Thank you for your interest in contributing to DataBeak! This guide will help you get started with contributing to the project.
- Code of Conduct
- Getting Started
- Development Setup
- Development Workflow
- Code Standards
- Testing
- Documentation
- Submitting Changes
- Release Process
By participating in this project, you agree to abide by our Code of Conduct:
- Be respectful and inclusive
- Welcome newcomers and help them get started
- Focus on constructive criticism
- Accept feedback gracefully
- Put the project's best interests first
-
Fork the repository on GitHub
-
Clone your fork locally:
git clone https://github.com/jonpspri/databeak.git cd databeak -
Add upstream remote:
git remote add upstream https://github.com/jonpspri/databeak.git
- Python 3.12 or higher
- Git
- uv - Ultra-fast package manager (required)

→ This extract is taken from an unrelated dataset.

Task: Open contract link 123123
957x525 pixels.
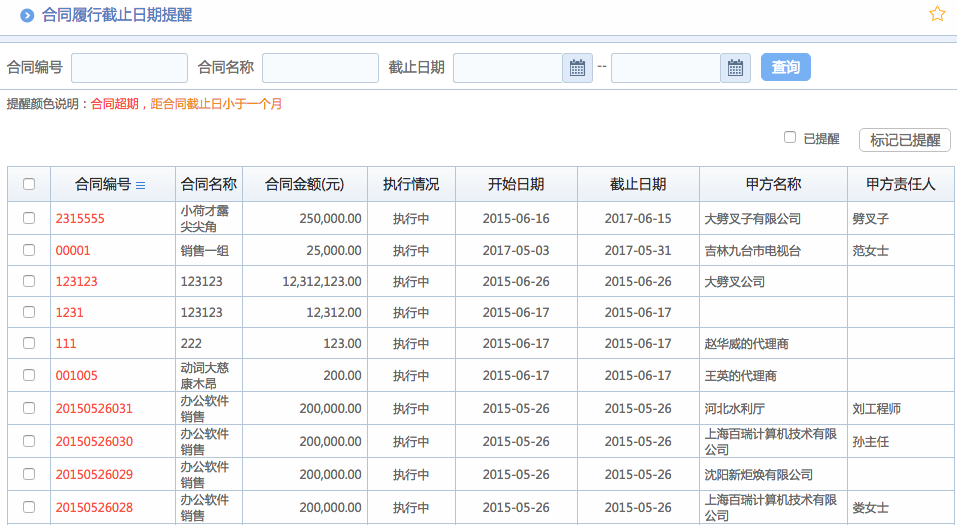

# Install uv (if not already installed)
curl -LsSf https://astral.sh/uv/install.sh | sh
# Or on macOS: brew install uv
# Or with pip: pip install uv
# Clone and setup in one command!
uv sync --all-extras
# Install pre-commit hooks
uv run pre-commit install
# That's it! You're ready to go in seconds!# Create virtual environment
python -m venv .venv
source .venv/bin/activate # On Windows: .venv\Scripts\activate
# Install in development mode
pip install -e ".[dev,test,docs]"
# Install pre-commit hooks
pre-commit installNote: We standardize on uv for all development. It's significantly faster
and handles everything pip does plus more.
# All commands use uv
uv run databeak --help
uv run pytest -n auto
uv run ruff check
uv run mypy src/databeak/🚨 IMPORTANT: Direct commits to main are prohibited. Pre-commit hooks enforce
branch-based development.
# Update main branch
git checkout main
git pull origin main
# Create descriptive feature branch
git checkout -b feature/your-feature-name
# OR use other prefixes: fix/, docs/, test/, refactor/, chore/Follow these guidelines:
- Branch-based development only - Never commit directly to main
- One feature per PR - Keep pull requests focused
- Write tests - All new features must have tests
- Update docs - Update README and docstrings as needed
- Follow style guide - Use Ruff and MyPy
- Conventional commits - Use conventional commit format (enforced by hooks)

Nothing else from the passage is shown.